Con su identidad como un ángel siendo descubierta, la iglesia la está molestando todo el día —respondió Shiro mientras buscaba rápidamente la ciudad de Epona y vio un video de la clase de Lisandra.
«No es de extrañar que la iglesia la esté molestando» —pensó Shiro para sí misma ya que podía ver la luz sagrada radiante de Lisandra.
Aunque no estaba allí; podía sentir prácticamente la presencia de un ser superior solo con mirar el video.
Chasqueando la lengua, mostró el mapa y buscó dónde estaba la ciudad de Epona.
—Hmm… Ahora mismo, estamos en el Monte Fuji.
Para llegar a Epona, tendremos que salir de Japón y dirigirnos más al norte, pasando por el país de los elfos.
Si continuaran hacia el norte, llegarían al país de Rusia pero Epona no estaba tan lejos.
Estaba en el país fronterizo que estaba justo entre Japón y Rusia —murmuró para sí.
Conocido como Rilsa, este era un país bastante pequeño pero que podía mantenerse por sí mismo debido a sus aventureros de alto nivel que utilizan las mazmorras allí.
La mayoría de ellos se enfocan en usar las mazmorras para subir de nivel así que no les molesta mucho lo que sucede en el mundo exterior siempre y cuando no les haga daño.
Aceptan extranjeros siempre y cuando pasen una prueba de fuerza para demostrar que son lo suficientemente poderosos para permanecer en el país.
Solo hay una excepción a esto y es la iglesia.
Como los aventureros están peleando todos los días, no hay dudas de que algunos estarán cerca de la muerte.
Si no fuera por los sacerdotes proporcionados por la iglesia, muchos de ellos habrían muerto así que se sienten en deuda con la iglesia.
Por lo tanto, les permiten establecer una sucursal y tener nuevos sacerdotes que entren a la ciudad sin una prueba de fuerza.

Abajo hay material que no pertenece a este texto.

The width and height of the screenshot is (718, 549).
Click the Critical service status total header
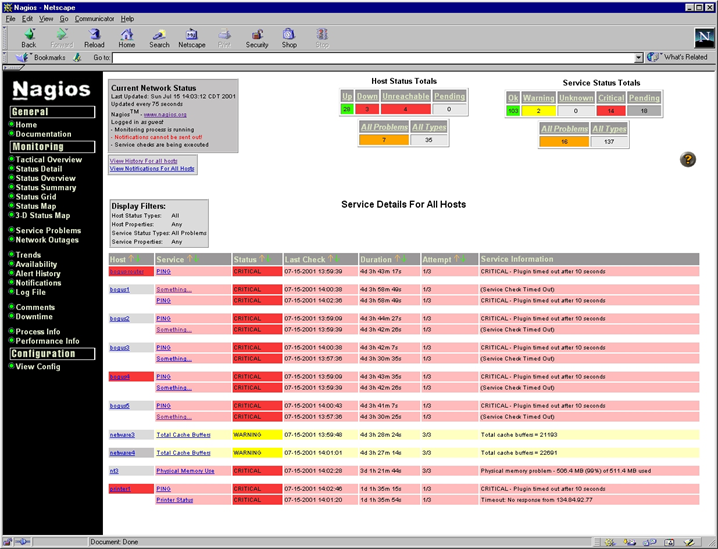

La ciudad de Epona no estaba demasiado lejos de la capital de Rilsa, ya que tenía sus propias mazmorras de alto nivel.
Si alguien tuviera que describirla, sería un lugar amigable para principiantes que permite a aquellos que acaban de alcanzar la clasificación B/Nivel 4 tener un buen tiempo subiendo de nivel.
Mirando el mapa, Shiro supuso que le llevaría alrededor de dos días si estuviera montando su motocicleta a toda velocidad.
Sin embargo, esto no era recomendable ya que hay algunas áreas peligrosas bloqueando el camino entre el Monte Fuji y Epona.
A saber, los barrancos Shihai que se abrieron después de que el mundo cambiara para acomodar el sistema y las mazmorras.
Los barrancos Shihai contenían monstruos de tierra de alto nivel que podían crear nuevos barrancos con un chasquido de dedos.
La única razón por la que no han destruido una gran parte de la tierra es porque se mantienen a raya entre sí.
En el momento que uno de los monstruos intente destruir su hogar, los demás entrarán en acción, formando este delicado equilibrio dentro de los barrancos Shihai.
Pensándolo por un momento, Shiro decidió contratar a algunos aventureros con los santuarios de teletransporte a Rilsa para hacer su viaje un poco más fácil.